Since updates about sequels and reboots to beloved (and non-beloved) comedies trickling in nonstop, it can be hard to keep track of all of them. We gathered them all up for our Comedy Sequel and Reboot Tolerability Scale, ranking everything in the categorizes Good Ideas, Sure Why Not?, If You Must, Don’t Do That, and Nightmares:
While there haven’t been very many good comedy sequels in the past, there are a surprising number of promising ones in development or, in the cases of 22 Jump Street and Pitch Perfect 2, ones that have already been filmed/are filming now. Most of the below sequels are retaining the creative teams from their original movie, an essential move for a strong sequel. Follow-ups to MacGruber, 21 Jump Street, Alan Partridge: Alpha Papa, and Wet Hot American Summer are in the trusted hands of the people that made the originals good in the first place, which is always nice to see.
22 Jump Street
Another Alan Partridge movie
The Lego Movie 2
Pitch Perfect 2
A Wet Hot American Summer sequel or prequel
Sure, Why Not?
The stakes are low for the below sequels, as most of them don’t come from beloved properties that are sure to incite internet outrage if they’re mistreated, unlike, say, Ghostbusters or Star Wars. In the case of the Key & Peele-produced Police Academy reboot, and Tom Lennon and Ben Garant’s comedic big-screen take on cheesy ’90s lifeguard soap Baywatch, the remakes could actually end up being more popular than the original. Gremlins and Weird Science are good films to remake as they don’t quite have the devoted fanbase that a lot of other movies from that era have and don’t contain any iconic performances that would be hard to replicate.
If You Must
Either sequels to well-liked comedies that could go either way (Dumb and Dumber To, a Jason Sudeikis-led Fletch reboot) or obligatory, uninspired sequels to anything recent that makes over $100 million at the box office (Ride Along 2, We’re the Millers 2), the movies in this category are in the middle of the sequel spectrum.
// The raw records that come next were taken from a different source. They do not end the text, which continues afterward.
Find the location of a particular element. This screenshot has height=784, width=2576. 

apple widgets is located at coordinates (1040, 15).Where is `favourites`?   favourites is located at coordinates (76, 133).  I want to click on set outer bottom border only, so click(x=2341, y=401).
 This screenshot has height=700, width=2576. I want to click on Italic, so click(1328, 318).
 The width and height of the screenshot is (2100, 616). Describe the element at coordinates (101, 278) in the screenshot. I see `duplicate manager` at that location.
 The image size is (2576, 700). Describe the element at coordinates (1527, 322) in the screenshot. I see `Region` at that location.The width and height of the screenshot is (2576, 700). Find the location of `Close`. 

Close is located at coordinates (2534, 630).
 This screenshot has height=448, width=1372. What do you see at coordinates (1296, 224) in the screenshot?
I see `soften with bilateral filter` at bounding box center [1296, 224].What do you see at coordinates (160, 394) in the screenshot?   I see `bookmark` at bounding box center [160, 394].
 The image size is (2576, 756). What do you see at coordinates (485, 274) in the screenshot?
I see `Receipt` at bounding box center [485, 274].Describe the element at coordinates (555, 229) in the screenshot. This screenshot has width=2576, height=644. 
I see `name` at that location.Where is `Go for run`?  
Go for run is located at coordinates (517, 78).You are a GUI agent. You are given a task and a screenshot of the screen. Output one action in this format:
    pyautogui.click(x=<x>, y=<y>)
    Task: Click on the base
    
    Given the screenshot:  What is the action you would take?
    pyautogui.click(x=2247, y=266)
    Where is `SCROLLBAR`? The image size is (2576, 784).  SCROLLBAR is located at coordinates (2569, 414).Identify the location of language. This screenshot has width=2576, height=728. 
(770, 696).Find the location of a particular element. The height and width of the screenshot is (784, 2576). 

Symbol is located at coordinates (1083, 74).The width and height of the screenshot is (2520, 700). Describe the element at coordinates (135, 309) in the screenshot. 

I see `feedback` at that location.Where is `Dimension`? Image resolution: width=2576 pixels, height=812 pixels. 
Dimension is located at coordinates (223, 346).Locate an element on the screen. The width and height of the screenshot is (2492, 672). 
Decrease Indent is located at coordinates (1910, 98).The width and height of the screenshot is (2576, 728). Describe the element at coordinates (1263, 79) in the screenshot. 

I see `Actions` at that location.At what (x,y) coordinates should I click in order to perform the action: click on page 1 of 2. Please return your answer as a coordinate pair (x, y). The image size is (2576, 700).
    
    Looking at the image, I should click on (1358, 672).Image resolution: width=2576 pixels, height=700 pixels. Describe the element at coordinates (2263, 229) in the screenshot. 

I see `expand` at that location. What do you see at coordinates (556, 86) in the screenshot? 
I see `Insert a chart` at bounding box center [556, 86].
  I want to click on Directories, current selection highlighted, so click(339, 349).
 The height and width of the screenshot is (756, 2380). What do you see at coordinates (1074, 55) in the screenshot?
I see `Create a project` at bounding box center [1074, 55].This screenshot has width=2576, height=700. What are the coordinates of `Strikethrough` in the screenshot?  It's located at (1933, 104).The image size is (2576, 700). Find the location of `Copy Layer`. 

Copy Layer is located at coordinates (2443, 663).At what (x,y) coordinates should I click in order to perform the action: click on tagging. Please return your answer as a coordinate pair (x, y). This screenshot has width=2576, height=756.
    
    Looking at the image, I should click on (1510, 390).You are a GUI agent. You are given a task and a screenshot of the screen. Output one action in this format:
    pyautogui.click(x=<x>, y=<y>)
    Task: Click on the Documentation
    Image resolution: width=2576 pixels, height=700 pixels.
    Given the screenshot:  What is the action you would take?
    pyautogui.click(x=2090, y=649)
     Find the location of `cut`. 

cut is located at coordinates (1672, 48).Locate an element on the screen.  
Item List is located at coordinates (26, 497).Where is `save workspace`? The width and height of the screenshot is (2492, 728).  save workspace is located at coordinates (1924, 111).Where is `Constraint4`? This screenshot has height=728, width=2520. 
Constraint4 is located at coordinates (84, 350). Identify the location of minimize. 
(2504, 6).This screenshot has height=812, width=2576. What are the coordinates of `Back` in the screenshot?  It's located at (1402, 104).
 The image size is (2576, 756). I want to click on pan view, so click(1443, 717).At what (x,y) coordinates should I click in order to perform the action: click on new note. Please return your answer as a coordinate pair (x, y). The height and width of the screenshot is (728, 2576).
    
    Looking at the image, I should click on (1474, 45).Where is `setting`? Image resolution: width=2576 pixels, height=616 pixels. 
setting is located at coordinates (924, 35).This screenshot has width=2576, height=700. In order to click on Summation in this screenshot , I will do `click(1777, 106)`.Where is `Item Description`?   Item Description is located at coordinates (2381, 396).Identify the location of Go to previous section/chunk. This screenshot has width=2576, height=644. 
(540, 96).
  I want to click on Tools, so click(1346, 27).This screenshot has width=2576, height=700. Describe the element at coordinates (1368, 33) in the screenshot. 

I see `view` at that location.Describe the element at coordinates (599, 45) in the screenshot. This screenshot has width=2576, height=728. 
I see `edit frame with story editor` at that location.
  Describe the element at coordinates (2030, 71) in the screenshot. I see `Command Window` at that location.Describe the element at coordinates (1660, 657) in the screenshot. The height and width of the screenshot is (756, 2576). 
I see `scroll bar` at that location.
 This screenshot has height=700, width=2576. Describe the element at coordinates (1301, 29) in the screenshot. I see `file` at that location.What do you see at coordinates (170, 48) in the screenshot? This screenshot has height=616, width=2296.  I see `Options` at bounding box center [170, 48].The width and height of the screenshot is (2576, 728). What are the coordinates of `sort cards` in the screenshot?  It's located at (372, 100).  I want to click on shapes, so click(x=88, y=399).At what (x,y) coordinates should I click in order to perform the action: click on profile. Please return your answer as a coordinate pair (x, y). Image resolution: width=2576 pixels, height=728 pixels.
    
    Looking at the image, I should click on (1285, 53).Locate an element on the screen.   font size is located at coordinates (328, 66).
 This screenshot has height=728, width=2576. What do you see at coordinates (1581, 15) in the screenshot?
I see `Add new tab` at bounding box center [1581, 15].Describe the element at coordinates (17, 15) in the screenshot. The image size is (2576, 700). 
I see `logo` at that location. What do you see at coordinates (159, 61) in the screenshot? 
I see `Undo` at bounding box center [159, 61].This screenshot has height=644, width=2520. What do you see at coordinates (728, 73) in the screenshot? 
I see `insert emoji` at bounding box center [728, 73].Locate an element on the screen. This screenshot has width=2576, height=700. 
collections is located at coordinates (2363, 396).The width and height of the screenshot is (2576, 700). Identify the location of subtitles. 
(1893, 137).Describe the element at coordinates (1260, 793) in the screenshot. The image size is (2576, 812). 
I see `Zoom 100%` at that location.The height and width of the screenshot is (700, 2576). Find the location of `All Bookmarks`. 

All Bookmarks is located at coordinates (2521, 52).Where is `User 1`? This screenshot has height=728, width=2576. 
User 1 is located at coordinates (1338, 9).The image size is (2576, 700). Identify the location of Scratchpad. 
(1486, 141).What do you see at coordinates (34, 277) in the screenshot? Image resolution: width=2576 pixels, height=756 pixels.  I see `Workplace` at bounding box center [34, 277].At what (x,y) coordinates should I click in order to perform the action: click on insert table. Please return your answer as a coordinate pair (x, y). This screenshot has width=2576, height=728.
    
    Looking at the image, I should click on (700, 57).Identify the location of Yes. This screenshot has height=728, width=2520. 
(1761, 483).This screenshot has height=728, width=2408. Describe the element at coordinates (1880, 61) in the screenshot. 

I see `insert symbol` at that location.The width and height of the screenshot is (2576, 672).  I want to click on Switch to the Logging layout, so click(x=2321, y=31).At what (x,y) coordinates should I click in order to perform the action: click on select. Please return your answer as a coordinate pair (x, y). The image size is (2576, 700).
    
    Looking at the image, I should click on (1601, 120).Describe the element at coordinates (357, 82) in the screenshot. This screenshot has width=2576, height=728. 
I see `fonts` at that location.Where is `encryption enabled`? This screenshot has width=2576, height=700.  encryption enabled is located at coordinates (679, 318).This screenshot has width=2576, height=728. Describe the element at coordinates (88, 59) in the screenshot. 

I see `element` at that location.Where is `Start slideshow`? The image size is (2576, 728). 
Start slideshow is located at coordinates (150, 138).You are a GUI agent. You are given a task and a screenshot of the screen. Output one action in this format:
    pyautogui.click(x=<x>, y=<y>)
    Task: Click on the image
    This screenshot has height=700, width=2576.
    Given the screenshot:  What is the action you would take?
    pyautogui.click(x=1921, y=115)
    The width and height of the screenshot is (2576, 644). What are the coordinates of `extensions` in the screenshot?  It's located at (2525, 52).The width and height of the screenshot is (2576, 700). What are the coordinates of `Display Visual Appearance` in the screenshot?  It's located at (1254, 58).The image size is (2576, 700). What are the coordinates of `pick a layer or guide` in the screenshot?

Sure, Bad Teacher, Horrible Bosses, and We’re the Millers were hits, proving to be surprisingly popular, but is anyone clamoring for another one?
Don’t Do That
If it’s been over a decade since the last movie in a franchise, a sequel probably isn’t a good idea, especially if it’s a movie or series that’s well-liked. These are sequels to popular ’80s/’90s comedies should probably just be left alone, especially in the case of the Vacation and Naked Gun reboots, which will both be replacing the original star with a new actor —usually a dodgy prospect. Sequels to most of these older movies have been in development for years (on and off since the mid ’90s in Beverly Hills Cop IV‘s case), meaning that they’ve likely hit various snags and problems already, which doesn’t exactly bode well.
Long-gestating Ghostbusters III is the only movie in this section that’s not a big-screen reboot of a cheesy outdated TV show or movie that the public has lost interest in. Bill Murray-less Ghostbusters III‘s prospects became extra shaky this year as the studio announced plans to push ahead with the project in the wake of original star/co-writer Harold Ramis’s death, original director Ivan Reitman stepped down, and reboot/adaptation wunderkinds Phil Lord and Chris Miller turned down the job. Ghostbusters should be left in the past out of respect for the original, and ALF, Gilligan’s Island, Twins, and Ernest should be left in the past because it doesn’t make much sense to bring them back.